--- Start of Source records ---

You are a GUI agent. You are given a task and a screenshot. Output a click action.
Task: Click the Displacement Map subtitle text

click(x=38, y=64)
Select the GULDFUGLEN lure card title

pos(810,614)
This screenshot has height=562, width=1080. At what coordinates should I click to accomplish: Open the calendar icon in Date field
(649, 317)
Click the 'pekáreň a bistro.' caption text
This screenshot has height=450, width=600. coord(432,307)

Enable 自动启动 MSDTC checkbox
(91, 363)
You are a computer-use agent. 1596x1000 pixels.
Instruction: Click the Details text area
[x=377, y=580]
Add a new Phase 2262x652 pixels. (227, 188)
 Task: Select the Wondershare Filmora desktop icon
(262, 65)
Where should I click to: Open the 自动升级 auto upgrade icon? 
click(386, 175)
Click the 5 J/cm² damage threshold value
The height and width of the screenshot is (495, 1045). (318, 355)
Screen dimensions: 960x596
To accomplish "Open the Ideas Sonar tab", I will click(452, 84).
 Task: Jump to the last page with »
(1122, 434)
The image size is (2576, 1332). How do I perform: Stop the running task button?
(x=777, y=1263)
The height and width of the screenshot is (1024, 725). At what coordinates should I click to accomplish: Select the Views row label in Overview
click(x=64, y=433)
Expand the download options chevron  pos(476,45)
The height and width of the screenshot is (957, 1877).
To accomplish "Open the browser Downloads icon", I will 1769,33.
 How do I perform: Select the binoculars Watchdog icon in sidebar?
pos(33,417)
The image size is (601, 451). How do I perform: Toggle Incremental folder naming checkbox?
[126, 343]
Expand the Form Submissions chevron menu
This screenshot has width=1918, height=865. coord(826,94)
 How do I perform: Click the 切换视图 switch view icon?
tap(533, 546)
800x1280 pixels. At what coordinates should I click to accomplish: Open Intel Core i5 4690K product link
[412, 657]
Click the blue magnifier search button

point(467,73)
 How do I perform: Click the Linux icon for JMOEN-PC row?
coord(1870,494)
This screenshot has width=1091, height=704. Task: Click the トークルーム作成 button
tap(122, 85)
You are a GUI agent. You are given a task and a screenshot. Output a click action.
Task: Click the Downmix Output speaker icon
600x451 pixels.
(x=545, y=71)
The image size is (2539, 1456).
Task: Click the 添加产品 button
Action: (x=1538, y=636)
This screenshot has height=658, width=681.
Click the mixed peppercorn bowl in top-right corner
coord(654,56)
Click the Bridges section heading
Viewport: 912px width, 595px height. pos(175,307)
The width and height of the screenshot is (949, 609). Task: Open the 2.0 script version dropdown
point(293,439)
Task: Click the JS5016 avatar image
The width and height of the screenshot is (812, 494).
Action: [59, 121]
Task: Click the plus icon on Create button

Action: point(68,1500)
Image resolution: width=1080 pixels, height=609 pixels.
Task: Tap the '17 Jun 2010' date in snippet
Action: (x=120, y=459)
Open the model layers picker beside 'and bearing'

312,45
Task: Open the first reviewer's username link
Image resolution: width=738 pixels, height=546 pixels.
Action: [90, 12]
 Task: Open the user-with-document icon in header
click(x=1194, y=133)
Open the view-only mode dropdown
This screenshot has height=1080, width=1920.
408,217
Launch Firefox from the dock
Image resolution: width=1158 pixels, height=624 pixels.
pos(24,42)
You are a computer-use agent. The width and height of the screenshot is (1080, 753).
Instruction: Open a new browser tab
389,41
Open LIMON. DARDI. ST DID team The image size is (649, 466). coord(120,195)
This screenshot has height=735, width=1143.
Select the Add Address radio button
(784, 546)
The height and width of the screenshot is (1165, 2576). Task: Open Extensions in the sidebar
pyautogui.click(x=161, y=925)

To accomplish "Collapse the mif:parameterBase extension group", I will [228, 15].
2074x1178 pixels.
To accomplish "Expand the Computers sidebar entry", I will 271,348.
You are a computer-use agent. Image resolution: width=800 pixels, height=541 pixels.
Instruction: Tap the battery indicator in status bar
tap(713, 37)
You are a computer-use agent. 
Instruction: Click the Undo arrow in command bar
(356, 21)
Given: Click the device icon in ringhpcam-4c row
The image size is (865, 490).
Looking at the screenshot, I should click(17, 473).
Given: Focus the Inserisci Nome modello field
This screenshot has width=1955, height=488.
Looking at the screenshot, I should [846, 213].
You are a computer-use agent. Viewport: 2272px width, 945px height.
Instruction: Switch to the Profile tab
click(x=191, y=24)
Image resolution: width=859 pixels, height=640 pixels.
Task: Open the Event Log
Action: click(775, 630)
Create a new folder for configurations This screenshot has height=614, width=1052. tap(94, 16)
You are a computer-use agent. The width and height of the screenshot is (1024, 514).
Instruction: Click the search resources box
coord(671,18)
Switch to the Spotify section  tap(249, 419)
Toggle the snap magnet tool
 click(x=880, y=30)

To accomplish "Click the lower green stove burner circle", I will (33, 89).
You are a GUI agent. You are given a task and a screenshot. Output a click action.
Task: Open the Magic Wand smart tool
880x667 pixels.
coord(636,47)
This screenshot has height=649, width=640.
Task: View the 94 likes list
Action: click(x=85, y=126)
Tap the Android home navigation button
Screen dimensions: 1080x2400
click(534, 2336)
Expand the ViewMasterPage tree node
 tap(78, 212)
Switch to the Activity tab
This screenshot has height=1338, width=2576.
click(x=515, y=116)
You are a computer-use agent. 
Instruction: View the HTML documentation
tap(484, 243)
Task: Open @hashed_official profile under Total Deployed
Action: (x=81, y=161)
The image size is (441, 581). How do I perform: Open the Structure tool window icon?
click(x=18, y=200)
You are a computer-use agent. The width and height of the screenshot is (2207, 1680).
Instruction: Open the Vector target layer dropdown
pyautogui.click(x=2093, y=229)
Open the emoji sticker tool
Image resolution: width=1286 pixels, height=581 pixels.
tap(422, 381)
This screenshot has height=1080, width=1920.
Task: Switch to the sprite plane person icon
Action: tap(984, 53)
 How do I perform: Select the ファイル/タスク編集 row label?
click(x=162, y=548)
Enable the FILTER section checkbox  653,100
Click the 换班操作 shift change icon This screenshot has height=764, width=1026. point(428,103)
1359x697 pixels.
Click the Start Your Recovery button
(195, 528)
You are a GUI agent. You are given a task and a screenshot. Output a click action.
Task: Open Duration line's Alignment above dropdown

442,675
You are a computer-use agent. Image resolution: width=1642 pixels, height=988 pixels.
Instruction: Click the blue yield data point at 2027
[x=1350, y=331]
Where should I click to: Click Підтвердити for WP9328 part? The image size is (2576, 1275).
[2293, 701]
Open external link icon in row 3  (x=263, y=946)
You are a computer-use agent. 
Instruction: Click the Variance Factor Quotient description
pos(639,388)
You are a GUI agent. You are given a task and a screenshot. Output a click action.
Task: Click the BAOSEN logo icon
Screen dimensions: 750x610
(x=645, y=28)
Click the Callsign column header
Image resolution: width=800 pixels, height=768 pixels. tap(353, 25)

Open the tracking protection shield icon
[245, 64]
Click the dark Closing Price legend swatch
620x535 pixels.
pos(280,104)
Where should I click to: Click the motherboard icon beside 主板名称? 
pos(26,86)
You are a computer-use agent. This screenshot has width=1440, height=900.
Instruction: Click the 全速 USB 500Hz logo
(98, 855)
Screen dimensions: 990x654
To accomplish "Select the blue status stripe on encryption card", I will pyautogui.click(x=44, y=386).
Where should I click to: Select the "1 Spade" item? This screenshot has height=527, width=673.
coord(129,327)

--- End of Source records ---

◆ What you will do: Repeat the lines from the one containing "Given: Click the" to the one containing "Looking at the screenshot, I should click(17, 473).", including both of those lines.

◆ The response:
Given: Click the device icon in ringhpcam-4c row
The image size is (865, 490).
Looking at the screenshot, I should click(17, 473).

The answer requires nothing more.